[Records from a data collection]

• • • • •

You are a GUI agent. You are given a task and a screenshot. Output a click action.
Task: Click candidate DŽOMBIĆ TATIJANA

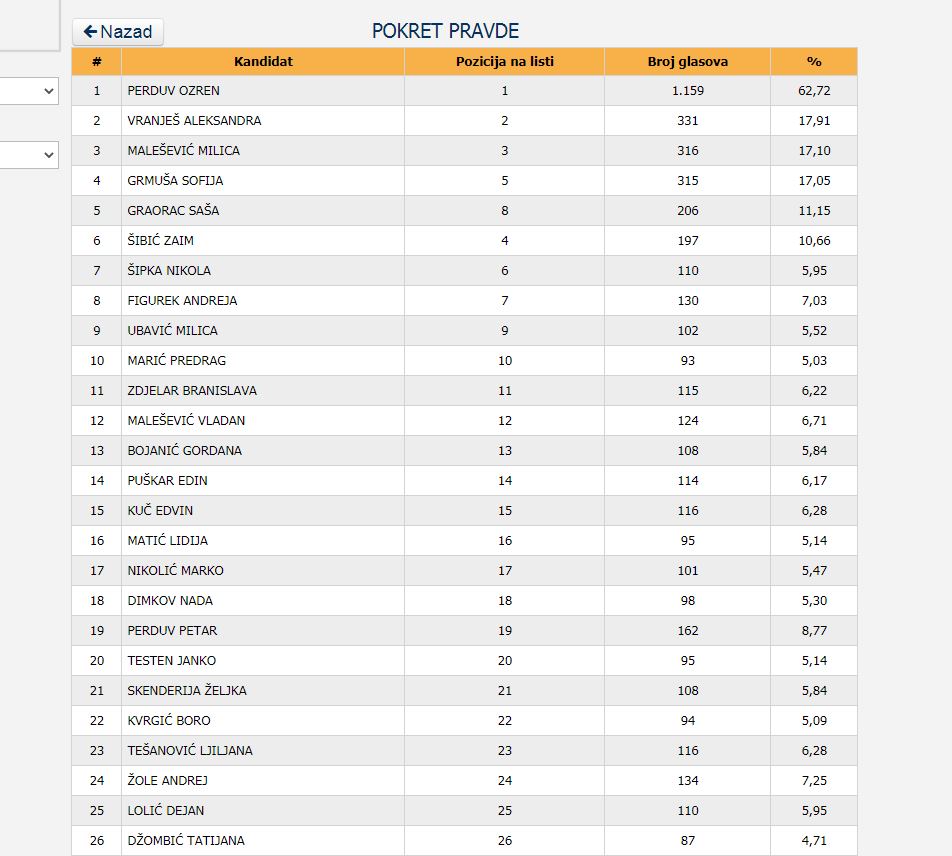click(186, 841)
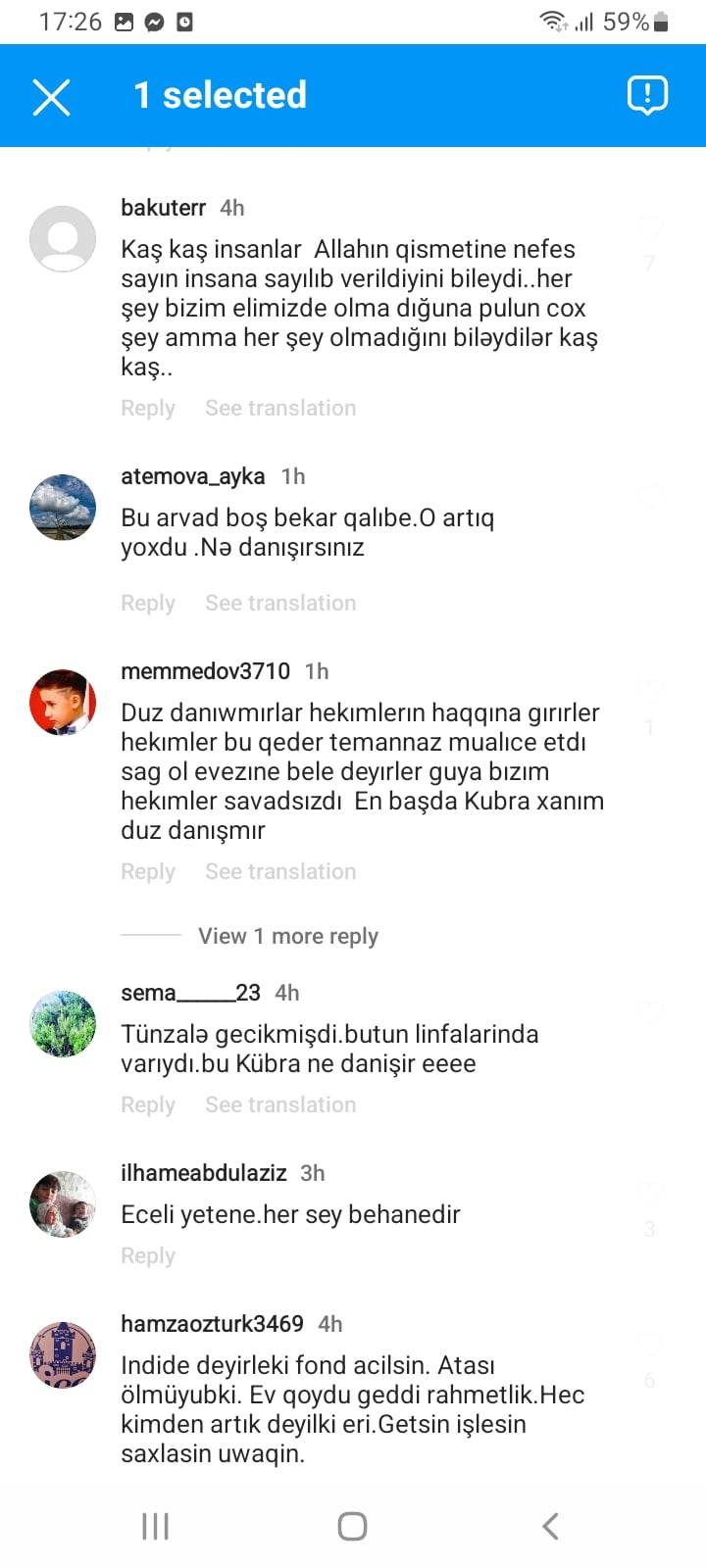Tap the Android recent apps button
Screen dimensions: 706x1568
click(x=155, y=1526)
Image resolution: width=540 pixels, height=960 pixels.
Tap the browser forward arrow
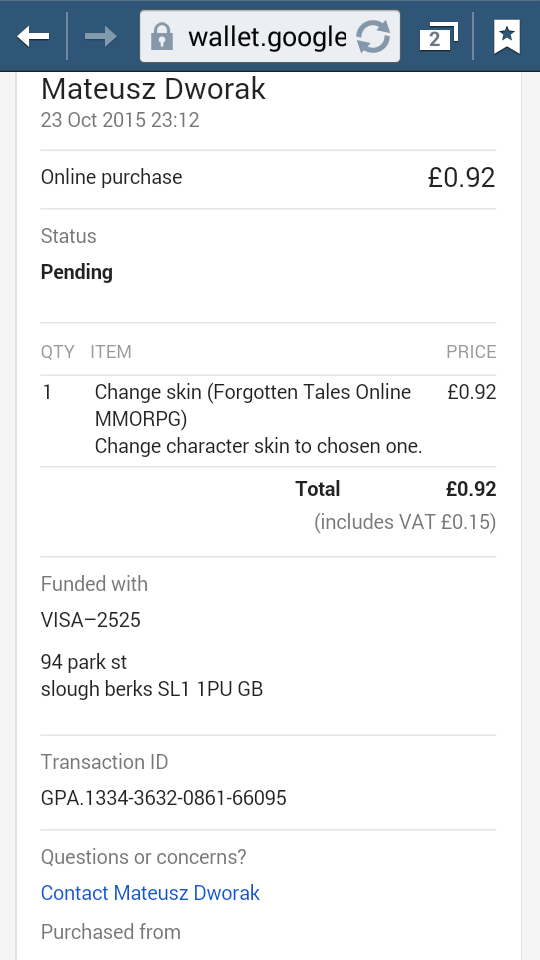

• • • • •

Exercise prompt -
Nothing but the records above, exact and without pictures, should appear in the answer.

Written answer -
You are a GUI agent. You are given a task and a screenshot. Output a click action.
Task: Click candidate DŽOMBIĆ TATIJANA

click(186, 841)
Tap the Android recent apps button
Screen dimensions: 706x1568
click(x=155, y=1526)
Image resolution: width=540 pixels, height=960 pixels.
Tap the browser forward arrow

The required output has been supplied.